## Records for the exercise:
* * *
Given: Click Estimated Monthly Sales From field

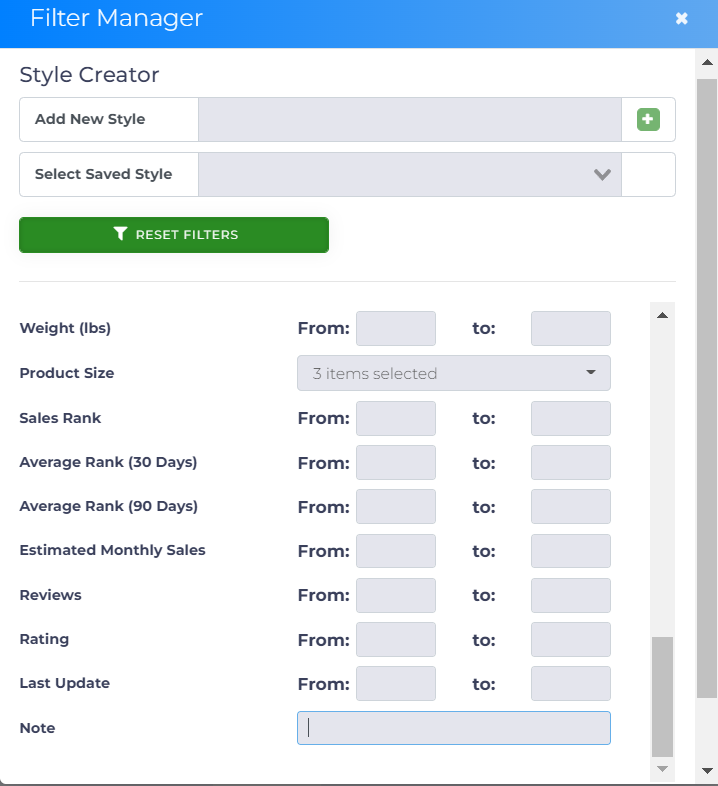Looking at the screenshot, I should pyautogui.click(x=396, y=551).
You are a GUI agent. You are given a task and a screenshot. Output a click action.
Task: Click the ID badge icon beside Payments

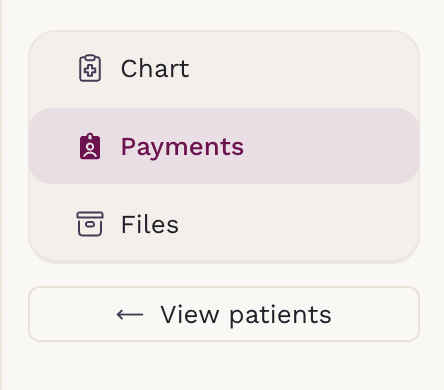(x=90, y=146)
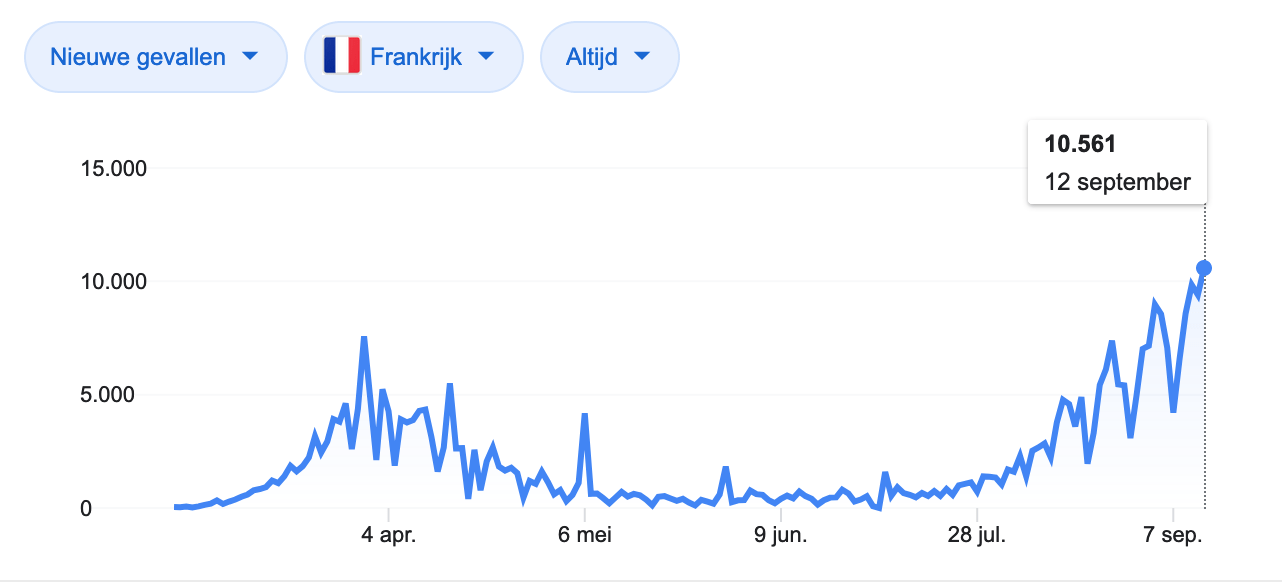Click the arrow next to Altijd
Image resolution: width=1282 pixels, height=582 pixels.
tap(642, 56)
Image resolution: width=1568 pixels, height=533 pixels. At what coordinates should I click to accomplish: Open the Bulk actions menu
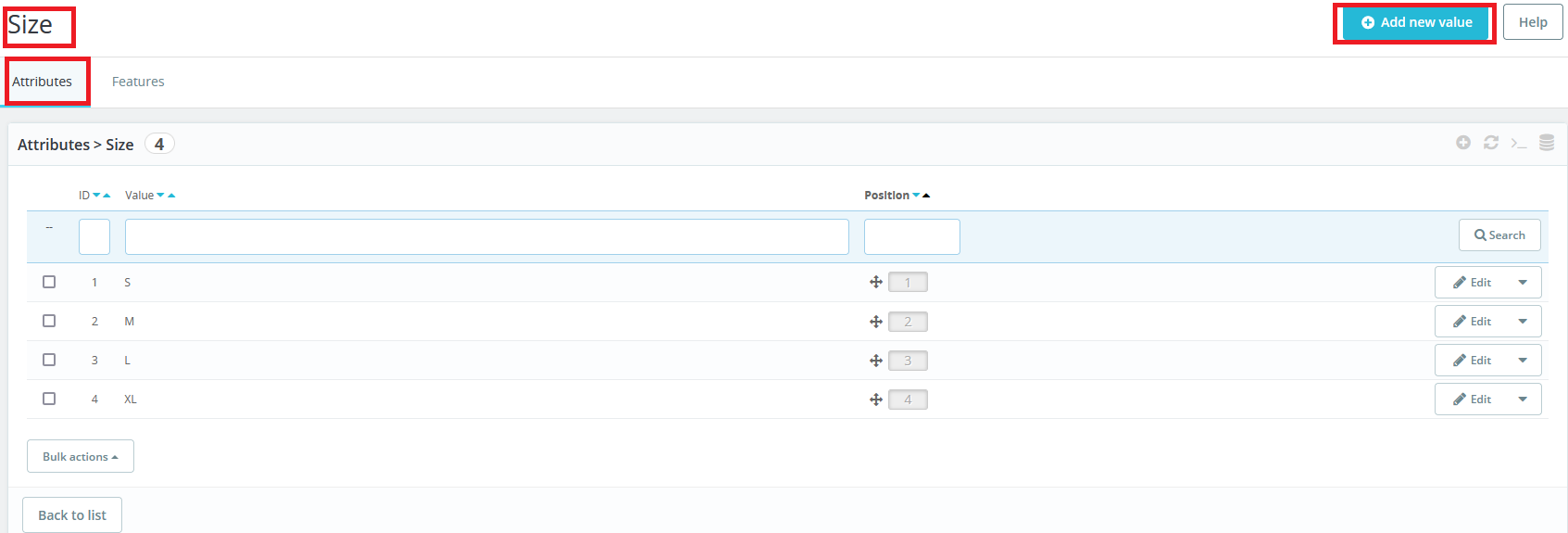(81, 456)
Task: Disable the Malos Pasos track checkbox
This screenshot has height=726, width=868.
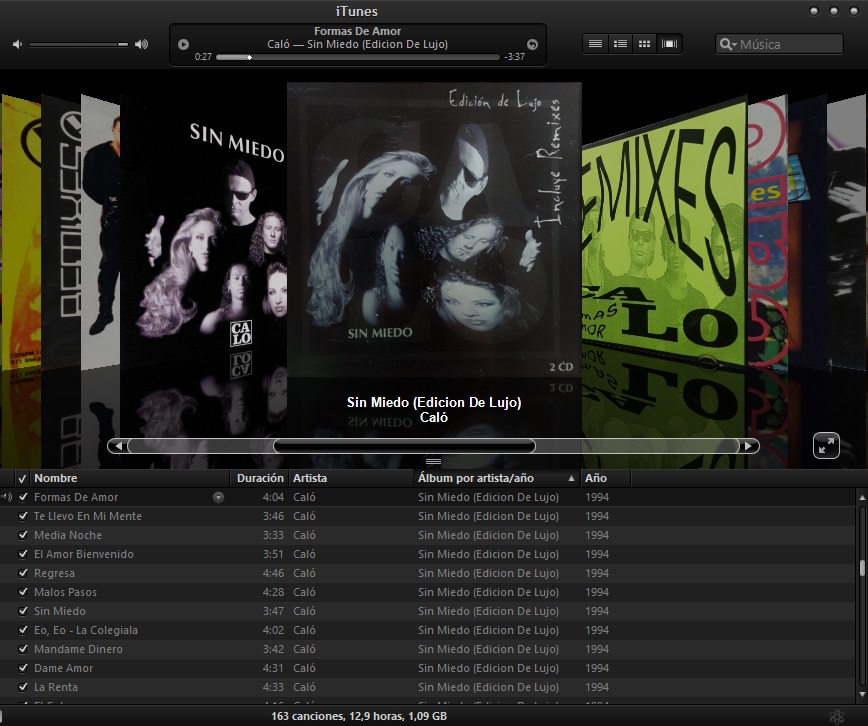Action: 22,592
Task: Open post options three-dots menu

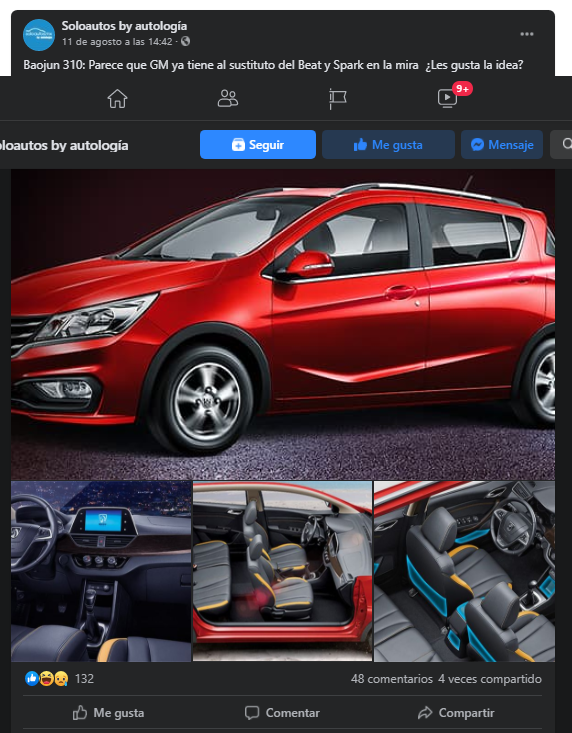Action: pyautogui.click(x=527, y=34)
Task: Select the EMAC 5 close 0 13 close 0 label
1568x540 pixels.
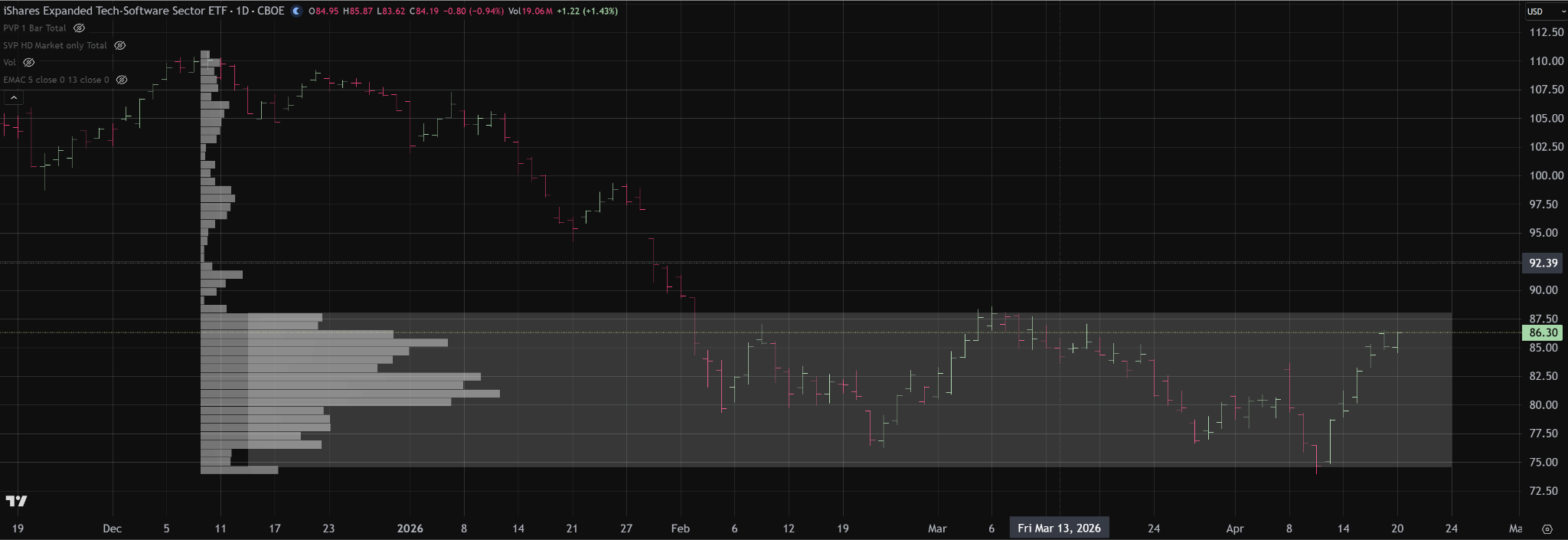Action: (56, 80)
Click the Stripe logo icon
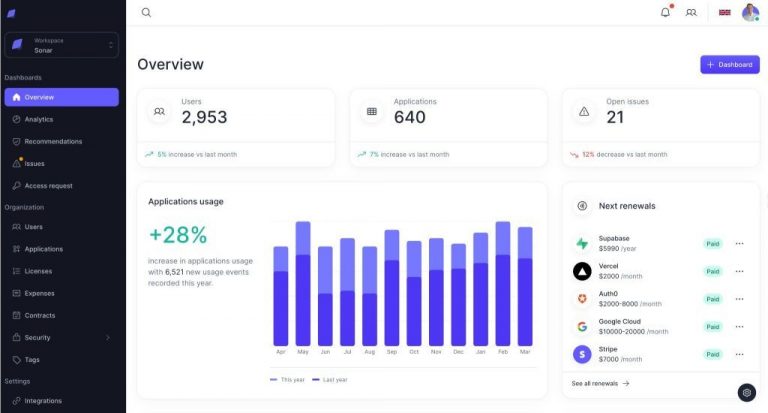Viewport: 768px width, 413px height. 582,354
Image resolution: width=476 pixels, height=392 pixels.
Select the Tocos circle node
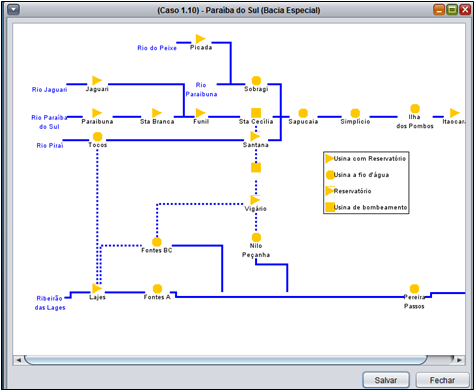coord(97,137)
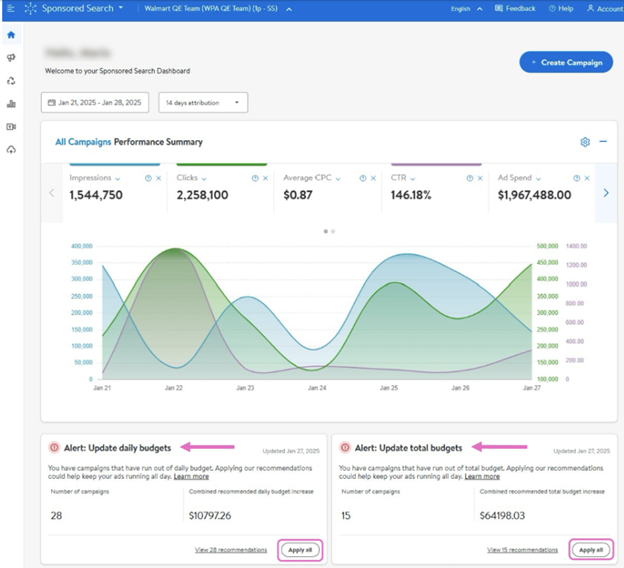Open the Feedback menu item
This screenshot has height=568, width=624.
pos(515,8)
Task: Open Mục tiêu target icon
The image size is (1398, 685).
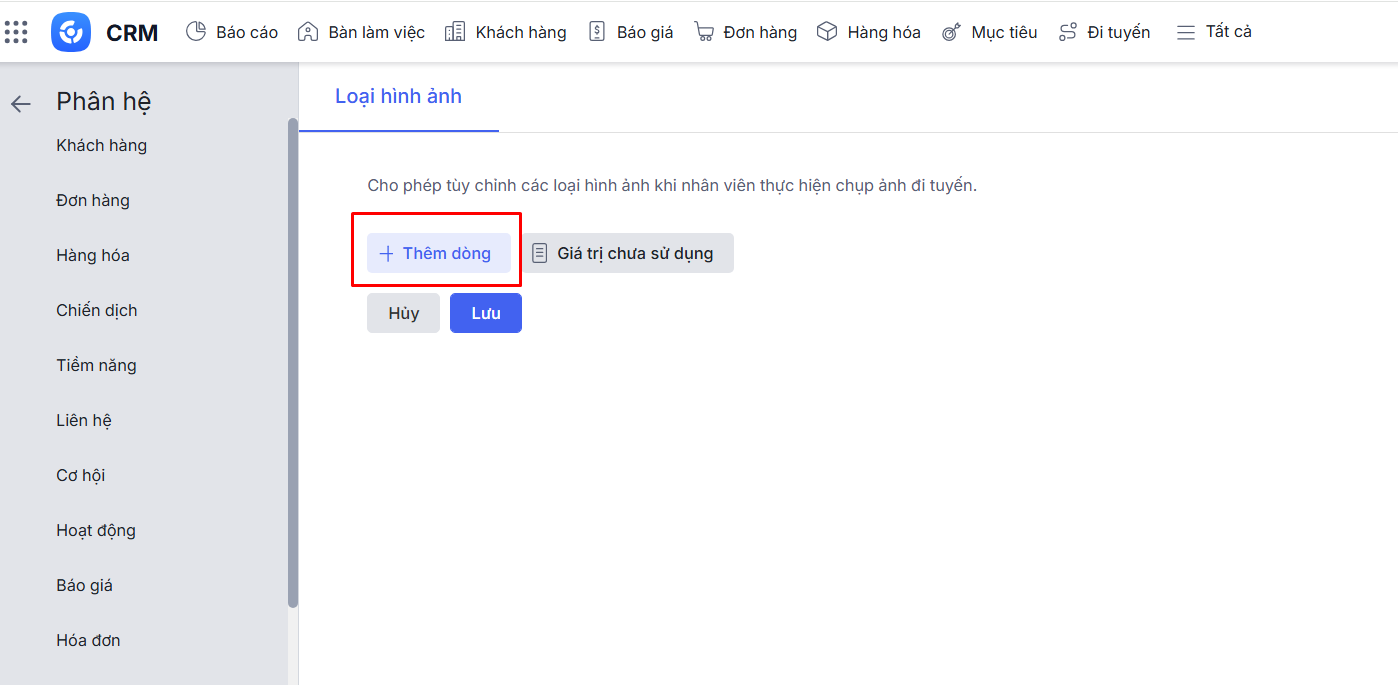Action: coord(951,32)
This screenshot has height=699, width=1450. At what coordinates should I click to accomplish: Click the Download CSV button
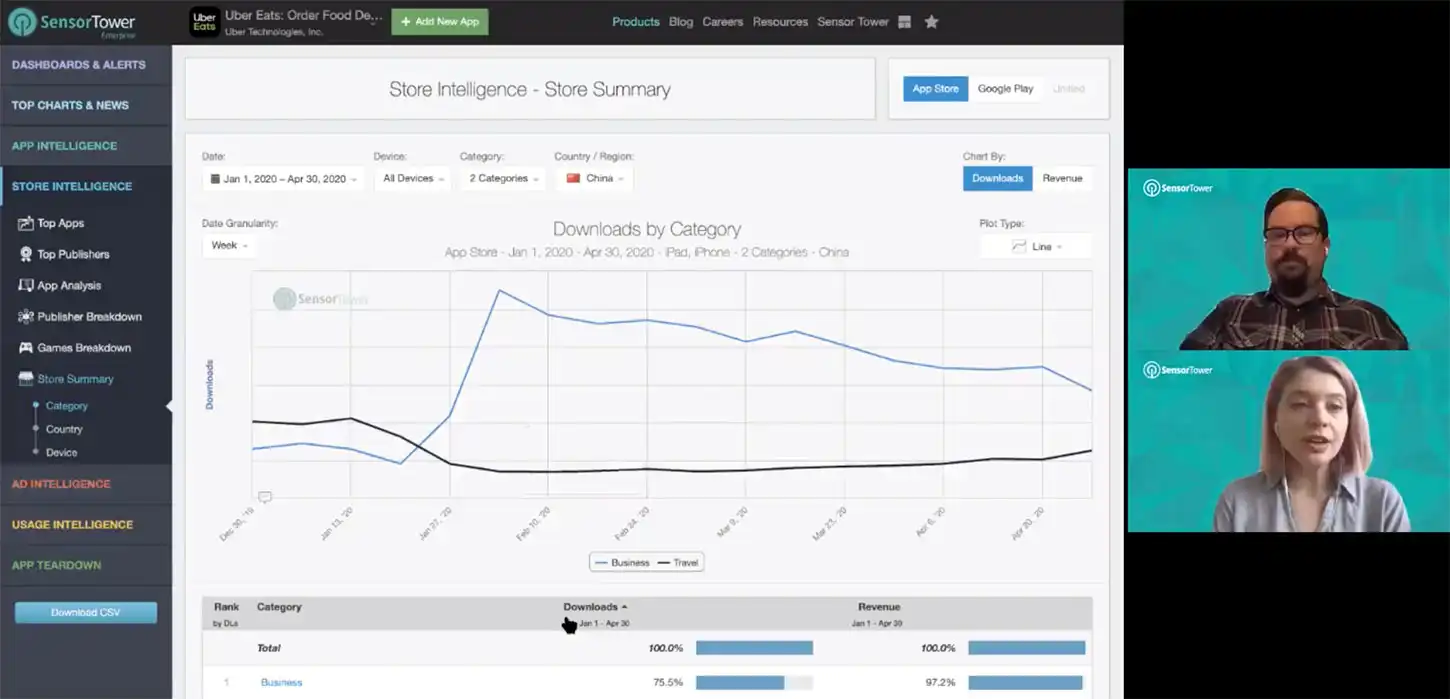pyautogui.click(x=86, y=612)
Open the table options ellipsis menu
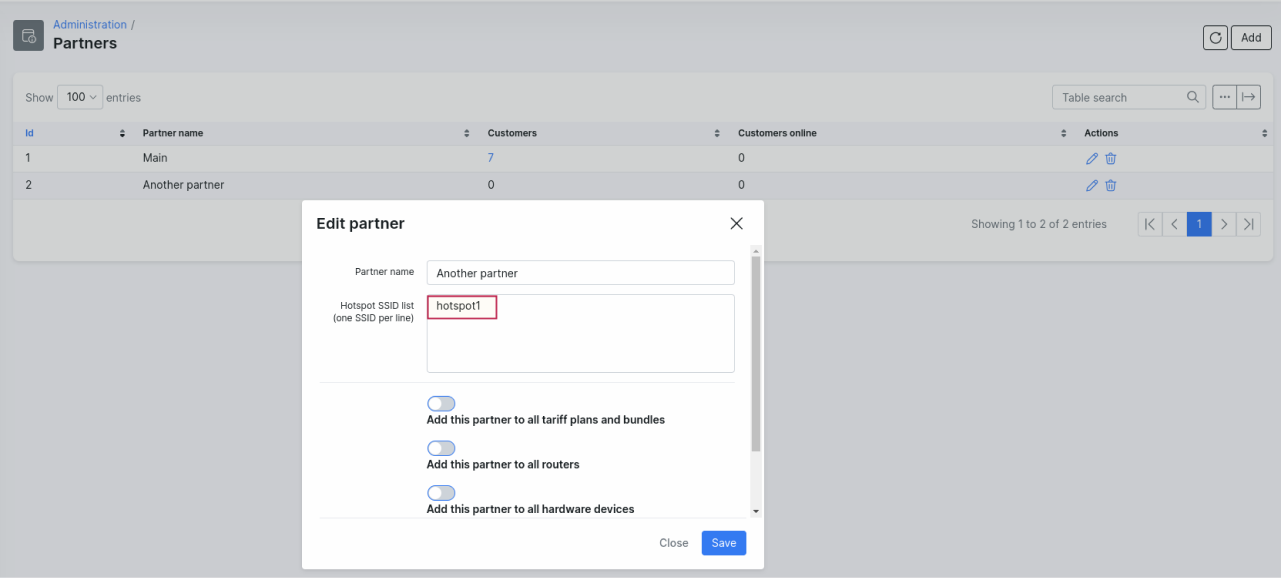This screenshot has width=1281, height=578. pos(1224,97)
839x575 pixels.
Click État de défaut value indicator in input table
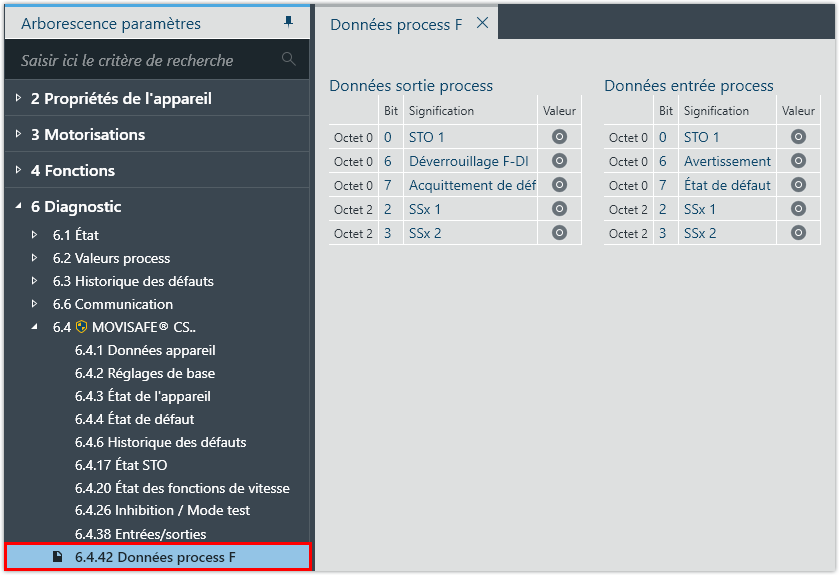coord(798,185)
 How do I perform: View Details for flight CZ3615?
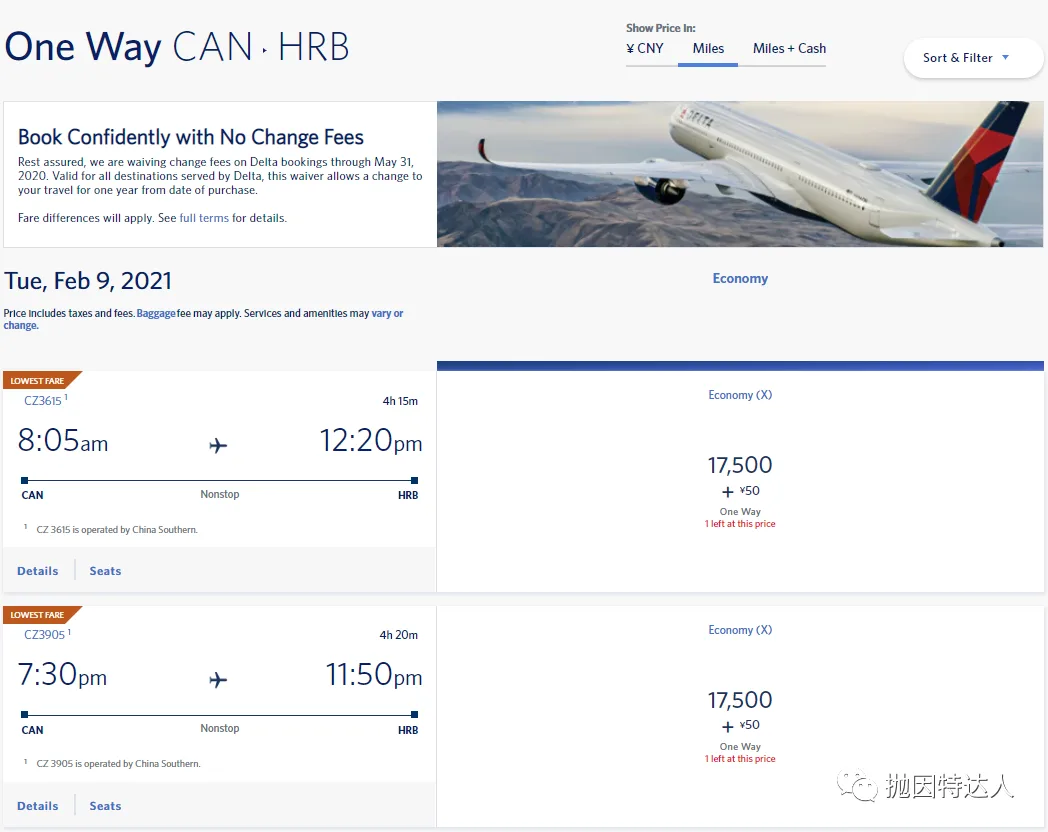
* * *
## Exercise brief:
Print each line above exactly as it appears, excluding all images.

## Solved exercise:
Given: Click Estimated Monthly Sales From field

Looking at the screenshot, I should pyautogui.click(x=396, y=551).
You are a GUI agent. You are given a task and a screenshot. Output a click action.
Task: Click the ID badge icon beside Payments

(x=90, y=146)
Click the arrow next to Altijd
Image resolution: width=1282 pixels, height=582 pixels.
tap(642, 56)
Image resolution: width=1568 pixels, height=533 pixels. At what coordinates should I click to accomplish: Open the Bulk actions menu
(81, 456)
Task: Disable the Malos Pasos track checkbox
This screenshot has height=726, width=868.
Action: 22,592
Task: Open post options three-dots menu

Action: pyautogui.click(x=527, y=34)
Task: Select the EMAC 5 close 0 13 close 0 label
1568x540 pixels.
Action: (56, 80)
Click the Stripe logo icon
Viewport: 768px width, 413px height. 582,354
Image resolution: width=476 pixels, height=392 pixels.
Select the Tocos circle node
coord(97,137)
Open the Feedback menu item
This screenshot has height=568, width=624.
pos(515,8)
Task: Open Mục tiêu target icon
The image size is (1398, 685).
Action: coord(951,32)
This screenshot has height=699, width=1450. At what coordinates should I click to accomplish: Click the Download CSV button
pyautogui.click(x=86, y=612)
Open the table options ellipsis menu
This screenshot has width=1281, height=578. pos(1224,97)
839x575 pixels.
Click État de défaut value indicator in input table
coord(798,185)
 How do I perform: View Details for flight CZ3615?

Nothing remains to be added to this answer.